Nonsuch Palace (Nonesuch House)

  • Built / Designed For: Henry VIII

    House & Family History: During the last years of his life, Nonsuch was Henry VIII's favorite building project. The king's memories of the building erected in 1520 at Guisnes, France, for the Field of the Cloth of Gold prompted him to try to recreate that magical place more permanently at Nonsuch. The palace was designed to be a celebration of the power and grandeur of the Tudor dynasty—physical evidence that England was a major player in European politics. It was also most certainly built to rival Francis I's Château de Chambord. Henry could never forget his beating at the hands of the French king at a wrestling match held at the Field of the Cloth of Gold; Nonsuch would rise as his rival palace, one that he hoped would outshine Chambord. Work began in 1538, but was not complete when Henry died in 1547, though most of the palace was habitable. Nonsuch was approximately 355 feet by 170 feet and contained two courtyards, with stone for the palace brought from Merton Priory. The Palace of Nonsuch cost at least £24,356 by the end of 1545 (approximately £138 million in 2012 values using the labour value commodity index) and is important in architectural history as one of the first buildings in England to show the influence of Italian Renaissance architecture. In 1556 the palace was finished by the 12th Earl of Arundel; the earl's son-in-law, Lord Lumley, sold Nonsuch to Queen Elizabeth I in 1592. The palace was one of the favorite residences Elizabeth, but, after her death, it declined in favor as a royal residence; Nonsuch was demolished between 1682 and 1688. Some of the painted paneling and other fixtures were taken to nearby Loseley Park during the demolition. Virtually nothing remains today of the palace, though excavations in 1959-60 recovered the complete plan and many details of the decoration. During the excavations carved fragments were found in the foundations, including a large 14th century boss, today in the Museum of London. The site of the palace lies in today's Nonsuch Park; its remains are near Cherry Orchard Farm.

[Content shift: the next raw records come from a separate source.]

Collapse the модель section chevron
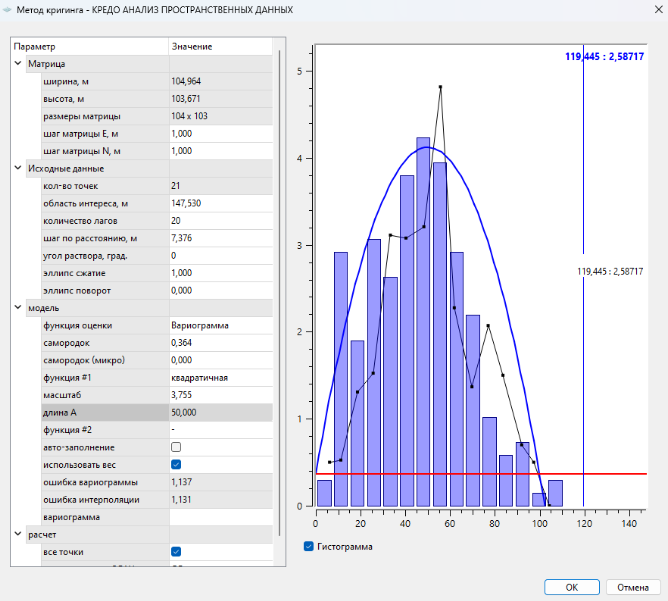This screenshot has height=601, width=668. coord(19,308)
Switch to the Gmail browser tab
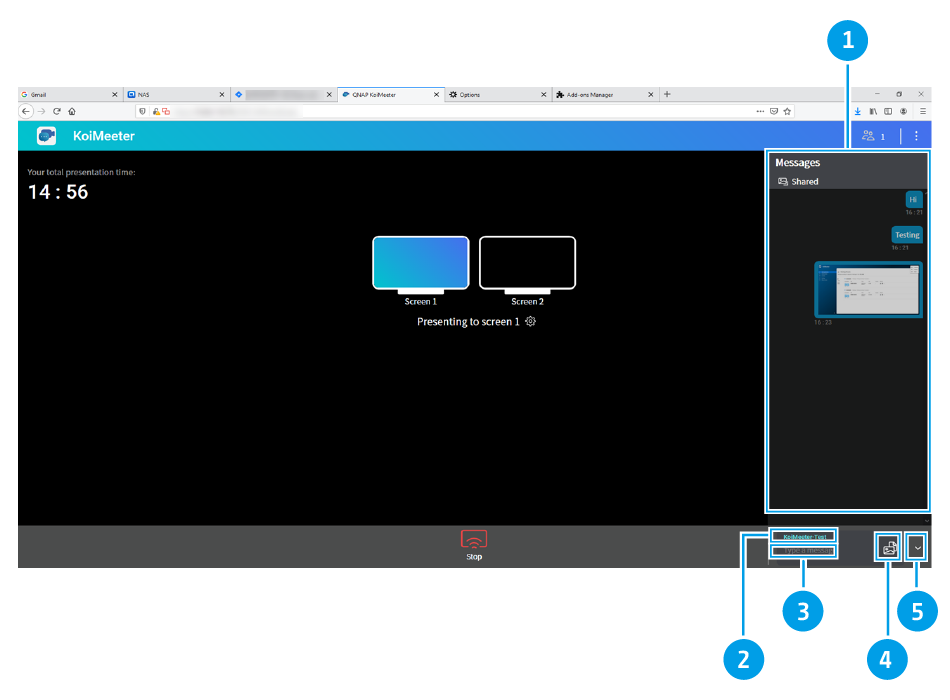950x700 pixels. point(65,94)
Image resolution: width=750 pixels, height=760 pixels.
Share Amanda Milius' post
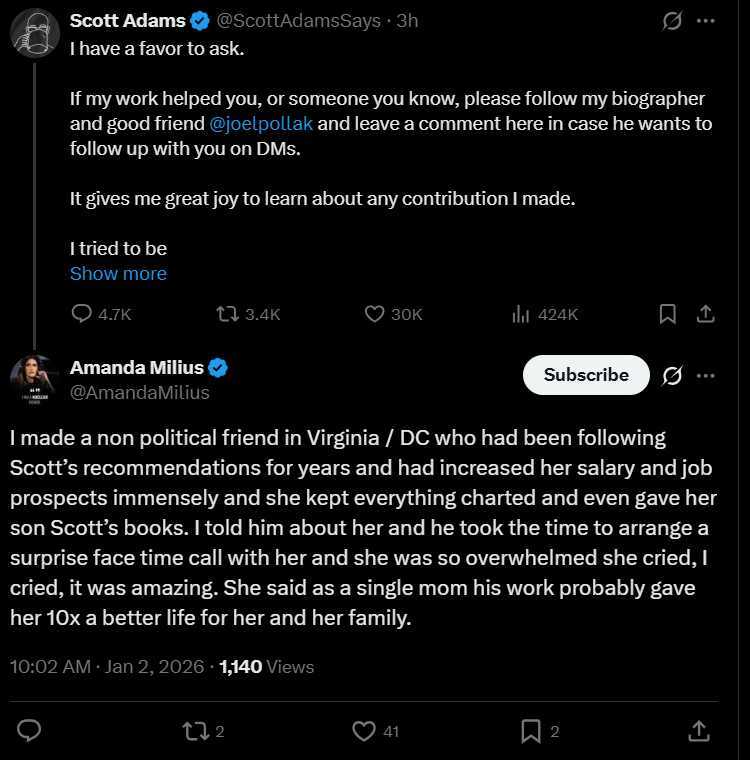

    Collections: The hall at Loseley Park contains a marble table on alabaster supports with the Tudor rose and the Scottish thistle that was made for Henry VIII for use at Nonsuch Palace. The paneling in the great hall at Loseley also came from Nonsuch. Housed in Lumley Castle and Nonsuch Palace, the Lumley Collection was the largest art collection in Elizabethan England (it included almost 300 paintings, including portraits of 196 contemporary sitters). Created by John Lumley, 1st Baron Lumley (of the third creation), through purchase and commission, the core of the collection was inherited by Lord Lumley from his father-in-law, the 12th Earl of Arundel (from whom he also inherited Nonsuch Palace) and included pictures from the collection of Elizabeth I’s favorite, Robert Dudley, 1st Earl of Leicester. Lord Lumley was unusually cultured for his time. Before such a thing as the Grand Tour existed, he traveled in Italy and spent significant time in Florence in the 1560s. Lord Lumley was also the uncle of Thomas Howard, 14th Earl of Arundel (“the Collector Earl”), possibly 17th century England’s most important collector. Lord Arundel inherited some of Lumley’s collection of paintings; however, a significant portion of the collection remained at Lumley Castle, where it was eventually inherited by the earls of Scarbrough and sold in sales in 1785 and 1807. All of this was documented in “The Lumley Inventory,” also called “The Lumley Inventory and Pedigree” and “The Red Velvet Book” (from its binding), called by Sir Roy Strong “…the most important single document for the history of painting, sculpture, and furniture in the Elizabethan age.” Compiled for Lord Lumley circa 1586-95 by his steward, John Lampton, the illustrated manuscript documents Lumley’s enormous collection of paintings, sculpture, silver, furniture, and books, and also includes a heraldic and genealogical history of the Lumley family that traces their ancestry back through Charlemagne to Adam. The inventory also includes illustrations of garden fountains and outdoor sculpture at Nonsuch Palace, including the Pelican Fountain, today at Sandbeck Park. Now owned by the earls of Scarbrough, the inventory is on long term loan to the Victoria & Albert Museum. In 2010 the Roxburghe Club privately printed a reproduction of “The Red Velvet Book,” 250 copies of which were made available for sale from the London rare book and manuscript dealer Maggs Bros.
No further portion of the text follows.